Figure 2: The distal femur cartilage 1-year after (A) an untreated ACL rupture, (B) after conventional ACL reconstruction and (C) after bioenhanced ACL repair. Note the damage to the medial femoral condyle in the untreated and ACL reconstructed knees (white arrows) and the lack of damage in the medial femoral condyle in the bio-enhanced ACL repaired knee (black arrow).
Figure 3: Total cartilage lesion areas in the tibiofemoral joints of the porcine knee following ACL transection (ACLT), ACL reconstruction (ACLR), and bioenhanced ACL repair (BE-repair) at the time of joint harvest.
- Murray, MM, Magarian, EM, Harrison, SL, et al. 2010. The effect of skeletal maturity on functional healing of the anterior cruciate ligament. J Bone Joint Surg Am 92: 2039-2049.
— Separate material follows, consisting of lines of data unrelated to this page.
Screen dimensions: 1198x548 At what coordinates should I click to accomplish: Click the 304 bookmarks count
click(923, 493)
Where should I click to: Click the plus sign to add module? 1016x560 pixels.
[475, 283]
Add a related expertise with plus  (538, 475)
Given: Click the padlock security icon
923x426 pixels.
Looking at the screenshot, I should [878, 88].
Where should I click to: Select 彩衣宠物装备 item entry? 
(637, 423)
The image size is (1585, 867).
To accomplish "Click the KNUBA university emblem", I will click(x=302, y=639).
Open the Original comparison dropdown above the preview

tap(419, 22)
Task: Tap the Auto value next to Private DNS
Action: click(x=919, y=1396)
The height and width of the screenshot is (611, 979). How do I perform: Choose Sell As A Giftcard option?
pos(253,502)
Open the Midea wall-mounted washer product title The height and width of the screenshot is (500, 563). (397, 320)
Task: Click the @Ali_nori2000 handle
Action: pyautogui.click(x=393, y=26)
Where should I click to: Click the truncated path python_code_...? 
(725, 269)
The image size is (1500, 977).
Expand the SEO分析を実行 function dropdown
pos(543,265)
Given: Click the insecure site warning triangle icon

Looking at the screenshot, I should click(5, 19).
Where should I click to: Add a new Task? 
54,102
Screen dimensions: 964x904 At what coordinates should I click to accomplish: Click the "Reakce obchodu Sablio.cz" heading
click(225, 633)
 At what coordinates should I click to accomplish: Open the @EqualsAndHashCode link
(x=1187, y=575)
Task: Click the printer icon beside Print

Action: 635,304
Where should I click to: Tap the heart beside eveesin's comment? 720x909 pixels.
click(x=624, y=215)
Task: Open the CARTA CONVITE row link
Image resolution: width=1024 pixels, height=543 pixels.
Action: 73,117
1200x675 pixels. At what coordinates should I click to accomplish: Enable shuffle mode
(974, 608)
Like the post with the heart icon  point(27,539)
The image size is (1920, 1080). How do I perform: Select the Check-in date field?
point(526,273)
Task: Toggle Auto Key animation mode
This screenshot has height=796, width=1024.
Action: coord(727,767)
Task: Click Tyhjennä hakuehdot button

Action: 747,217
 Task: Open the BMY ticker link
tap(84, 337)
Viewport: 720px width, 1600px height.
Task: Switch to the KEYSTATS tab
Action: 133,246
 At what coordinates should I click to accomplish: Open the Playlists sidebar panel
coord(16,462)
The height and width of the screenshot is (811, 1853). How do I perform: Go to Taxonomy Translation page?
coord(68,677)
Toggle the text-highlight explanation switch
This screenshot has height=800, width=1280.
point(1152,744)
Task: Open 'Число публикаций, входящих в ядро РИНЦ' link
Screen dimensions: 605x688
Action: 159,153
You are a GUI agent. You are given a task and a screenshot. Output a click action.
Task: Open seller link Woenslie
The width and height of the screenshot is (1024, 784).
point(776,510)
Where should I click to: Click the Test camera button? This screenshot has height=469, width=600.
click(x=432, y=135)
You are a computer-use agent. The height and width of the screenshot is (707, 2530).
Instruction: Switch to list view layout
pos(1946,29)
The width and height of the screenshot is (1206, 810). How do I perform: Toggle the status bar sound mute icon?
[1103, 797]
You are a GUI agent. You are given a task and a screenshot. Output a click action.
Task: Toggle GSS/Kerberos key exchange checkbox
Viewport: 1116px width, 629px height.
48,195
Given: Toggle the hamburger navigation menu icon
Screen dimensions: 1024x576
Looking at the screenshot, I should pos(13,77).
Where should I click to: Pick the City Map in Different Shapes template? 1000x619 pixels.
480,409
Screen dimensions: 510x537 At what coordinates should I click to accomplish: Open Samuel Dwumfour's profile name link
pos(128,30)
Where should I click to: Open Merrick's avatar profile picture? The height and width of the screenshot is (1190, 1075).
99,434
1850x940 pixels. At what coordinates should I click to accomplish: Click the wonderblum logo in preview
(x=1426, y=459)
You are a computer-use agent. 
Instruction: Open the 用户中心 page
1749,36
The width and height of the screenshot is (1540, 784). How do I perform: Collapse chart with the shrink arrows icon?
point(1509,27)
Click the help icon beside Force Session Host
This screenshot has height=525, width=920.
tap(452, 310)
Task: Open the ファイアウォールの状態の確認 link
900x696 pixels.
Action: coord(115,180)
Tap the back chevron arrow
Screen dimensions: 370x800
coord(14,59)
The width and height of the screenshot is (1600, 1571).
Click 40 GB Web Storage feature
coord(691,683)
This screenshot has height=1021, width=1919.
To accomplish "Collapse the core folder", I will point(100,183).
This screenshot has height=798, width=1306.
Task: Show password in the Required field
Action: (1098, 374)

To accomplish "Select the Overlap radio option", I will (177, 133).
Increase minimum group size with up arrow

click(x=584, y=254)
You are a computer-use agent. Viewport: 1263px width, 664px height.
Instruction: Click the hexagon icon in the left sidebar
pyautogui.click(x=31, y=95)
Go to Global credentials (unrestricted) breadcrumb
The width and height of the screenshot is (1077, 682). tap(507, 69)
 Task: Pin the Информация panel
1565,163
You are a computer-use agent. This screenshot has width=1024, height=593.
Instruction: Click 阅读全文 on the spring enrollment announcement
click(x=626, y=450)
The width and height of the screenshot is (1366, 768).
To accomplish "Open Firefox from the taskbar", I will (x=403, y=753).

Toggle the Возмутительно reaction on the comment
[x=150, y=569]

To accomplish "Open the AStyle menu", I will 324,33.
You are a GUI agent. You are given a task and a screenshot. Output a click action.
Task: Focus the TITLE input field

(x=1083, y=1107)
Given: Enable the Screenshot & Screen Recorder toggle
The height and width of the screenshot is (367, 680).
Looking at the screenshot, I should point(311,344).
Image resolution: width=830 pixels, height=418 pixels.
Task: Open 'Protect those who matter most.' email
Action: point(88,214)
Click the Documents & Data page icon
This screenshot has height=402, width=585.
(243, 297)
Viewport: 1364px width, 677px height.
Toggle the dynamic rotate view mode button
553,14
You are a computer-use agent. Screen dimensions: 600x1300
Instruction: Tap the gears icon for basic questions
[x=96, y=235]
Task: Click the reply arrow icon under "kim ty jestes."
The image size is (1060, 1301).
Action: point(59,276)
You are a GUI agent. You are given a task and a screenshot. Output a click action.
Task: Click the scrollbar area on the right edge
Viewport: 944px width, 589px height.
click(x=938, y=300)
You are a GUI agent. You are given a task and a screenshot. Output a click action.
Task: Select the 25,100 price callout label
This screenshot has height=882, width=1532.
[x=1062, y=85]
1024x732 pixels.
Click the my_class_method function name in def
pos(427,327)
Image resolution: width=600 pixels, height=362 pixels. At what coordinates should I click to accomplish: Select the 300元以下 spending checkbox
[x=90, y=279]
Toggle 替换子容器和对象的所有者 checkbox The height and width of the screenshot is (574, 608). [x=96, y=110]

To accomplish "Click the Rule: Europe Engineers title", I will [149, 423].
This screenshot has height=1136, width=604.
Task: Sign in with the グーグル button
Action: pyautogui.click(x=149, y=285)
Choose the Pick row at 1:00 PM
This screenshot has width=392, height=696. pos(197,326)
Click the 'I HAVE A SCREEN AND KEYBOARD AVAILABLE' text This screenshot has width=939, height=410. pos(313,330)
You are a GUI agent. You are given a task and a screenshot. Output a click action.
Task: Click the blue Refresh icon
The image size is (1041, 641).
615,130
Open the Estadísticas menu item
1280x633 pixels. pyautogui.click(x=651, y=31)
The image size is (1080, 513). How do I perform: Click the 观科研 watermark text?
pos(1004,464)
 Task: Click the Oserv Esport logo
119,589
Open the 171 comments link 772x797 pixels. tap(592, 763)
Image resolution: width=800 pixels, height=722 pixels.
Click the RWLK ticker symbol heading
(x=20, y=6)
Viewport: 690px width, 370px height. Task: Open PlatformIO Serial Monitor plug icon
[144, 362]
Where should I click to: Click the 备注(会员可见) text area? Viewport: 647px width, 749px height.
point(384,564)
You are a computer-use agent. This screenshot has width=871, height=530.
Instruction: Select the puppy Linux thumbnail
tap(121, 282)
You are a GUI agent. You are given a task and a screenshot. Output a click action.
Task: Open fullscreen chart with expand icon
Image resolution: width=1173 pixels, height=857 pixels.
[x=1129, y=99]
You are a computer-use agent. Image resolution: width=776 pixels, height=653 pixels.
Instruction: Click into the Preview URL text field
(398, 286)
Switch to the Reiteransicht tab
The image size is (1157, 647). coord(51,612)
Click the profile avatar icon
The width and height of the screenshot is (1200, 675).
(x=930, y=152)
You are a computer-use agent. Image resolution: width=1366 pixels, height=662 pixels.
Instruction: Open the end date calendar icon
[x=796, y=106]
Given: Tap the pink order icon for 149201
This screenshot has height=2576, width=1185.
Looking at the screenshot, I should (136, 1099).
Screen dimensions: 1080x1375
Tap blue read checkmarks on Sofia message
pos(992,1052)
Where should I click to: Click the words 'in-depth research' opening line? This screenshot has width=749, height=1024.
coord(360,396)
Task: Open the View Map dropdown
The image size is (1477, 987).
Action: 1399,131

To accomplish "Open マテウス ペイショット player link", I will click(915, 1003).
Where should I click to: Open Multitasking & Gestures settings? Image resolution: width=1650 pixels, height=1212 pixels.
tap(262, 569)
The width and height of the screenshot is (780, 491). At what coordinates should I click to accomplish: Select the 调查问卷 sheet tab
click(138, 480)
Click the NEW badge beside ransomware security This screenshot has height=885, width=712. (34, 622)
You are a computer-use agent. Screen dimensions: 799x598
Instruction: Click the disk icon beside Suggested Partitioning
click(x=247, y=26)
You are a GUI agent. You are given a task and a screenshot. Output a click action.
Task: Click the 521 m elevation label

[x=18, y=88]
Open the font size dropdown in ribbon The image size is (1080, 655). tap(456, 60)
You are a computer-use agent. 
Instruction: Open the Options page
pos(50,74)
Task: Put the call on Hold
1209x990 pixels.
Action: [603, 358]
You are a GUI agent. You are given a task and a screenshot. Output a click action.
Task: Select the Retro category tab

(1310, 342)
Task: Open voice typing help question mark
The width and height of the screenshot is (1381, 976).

- Mastrangelo, AN, Haus, BM, Vavken, P, et al. 2010. Immature animals have higher cellular density in the healing anterior cruciate ligament than adolescent or adult animals. J Orthop Res 28: 1100-1106.
- Magarian, EM, Vavken, P, Murray, MM. 2011. Human anterior cruciate ligament fibroblasts from immature patients have a stronger in vitro response to platelet concentrates than those from mature individuals. Knee 18: 247-251.
- Mastrangelo, AN, Magarian, EM, Palmer, MP, et al. 2010. The effect of skeletal maturity on the regenerative function of intrinsic ACL cells. J Orthop Res 28: 644-651.
- Vavken, P, Saad, FA, Murray, MM. 2010. Age dependence of expression of growth factor receptors in porcine ACL fibroblasts. J Orthop Res.